**EXERCISE INSTRUCTIONS**: Write every entry out again, unchanged.

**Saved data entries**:

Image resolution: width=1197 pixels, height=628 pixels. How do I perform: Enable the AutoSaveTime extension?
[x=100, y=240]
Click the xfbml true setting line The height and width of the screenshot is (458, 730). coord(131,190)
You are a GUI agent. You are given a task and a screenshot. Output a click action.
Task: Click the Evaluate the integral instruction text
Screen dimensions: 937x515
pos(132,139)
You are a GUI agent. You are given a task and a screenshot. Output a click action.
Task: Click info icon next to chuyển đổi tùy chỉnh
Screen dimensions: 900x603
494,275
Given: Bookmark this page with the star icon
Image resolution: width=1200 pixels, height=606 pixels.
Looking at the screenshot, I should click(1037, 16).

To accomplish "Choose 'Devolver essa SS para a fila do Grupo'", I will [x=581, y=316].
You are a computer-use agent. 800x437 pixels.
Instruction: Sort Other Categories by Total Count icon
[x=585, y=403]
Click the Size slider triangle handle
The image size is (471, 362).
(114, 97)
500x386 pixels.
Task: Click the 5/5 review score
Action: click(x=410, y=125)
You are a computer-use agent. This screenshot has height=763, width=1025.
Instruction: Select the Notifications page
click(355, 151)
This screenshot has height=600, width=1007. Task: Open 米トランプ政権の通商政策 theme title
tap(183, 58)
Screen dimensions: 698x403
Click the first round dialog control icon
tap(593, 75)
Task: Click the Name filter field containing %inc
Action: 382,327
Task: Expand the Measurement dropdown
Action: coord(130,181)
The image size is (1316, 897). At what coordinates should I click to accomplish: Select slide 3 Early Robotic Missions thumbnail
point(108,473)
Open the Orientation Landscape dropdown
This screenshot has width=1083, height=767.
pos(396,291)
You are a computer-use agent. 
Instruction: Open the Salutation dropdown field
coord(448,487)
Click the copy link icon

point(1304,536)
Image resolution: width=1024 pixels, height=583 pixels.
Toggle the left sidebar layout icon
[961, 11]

**RESULT OF THIS TASK**:
Image resolution: width=1197 pixels, height=628 pixels. How do I perform: Enable the AutoSaveTime extension?
[x=100, y=240]
Click the xfbml true setting line The height and width of the screenshot is (458, 730). coord(131,190)
You are a GUI agent. You are given a task and a screenshot. Output a click action.
Task: Click the Evaluate the integral instruction text
Screen dimensions: 937x515
pos(132,139)
You are a GUI agent. You are given a task and a screenshot. Output a click action.
Task: Click info icon next to chuyển đổi tùy chỉnh
Screen dimensions: 900x603
494,275
Given: Bookmark this page with the star icon
Image resolution: width=1200 pixels, height=606 pixels.
Looking at the screenshot, I should click(1037, 16).

To accomplish "Choose 'Devolver essa SS para a fila do Grupo'", I will [x=581, y=316].
You are a computer-use agent. 800x437 pixels.
Instruction: Sort Other Categories by Total Count icon
[x=585, y=403]
Click the Size slider triangle handle
The image size is (471, 362).
(114, 97)
500x386 pixels.
Task: Click the 5/5 review score
Action: click(x=410, y=125)
You are a computer-use agent. This screenshot has height=763, width=1025.
Instruction: Select the Notifications page
click(355, 151)
This screenshot has height=600, width=1007. Task: Open 米トランプ政権の通商政策 theme title
tap(183, 58)
Screen dimensions: 698x403
Click the first round dialog control icon
tap(593, 75)
Task: Click the Name filter field containing %inc
Action: 382,327
Task: Expand the Measurement dropdown
Action: coord(130,181)
The image size is (1316, 897). At what coordinates should I click to accomplish: Select slide 3 Early Robotic Missions thumbnail
point(108,473)
Open the Orientation Landscape dropdown
This screenshot has width=1083, height=767.
pos(396,291)
You are a computer-use agent. 
Instruction: Open the Salutation dropdown field
coord(448,487)
Click the copy link icon

point(1304,536)
Image resolution: width=1024 pixels, height=583 pixels.
Toggle the left sidebar layout icon
[961, 11]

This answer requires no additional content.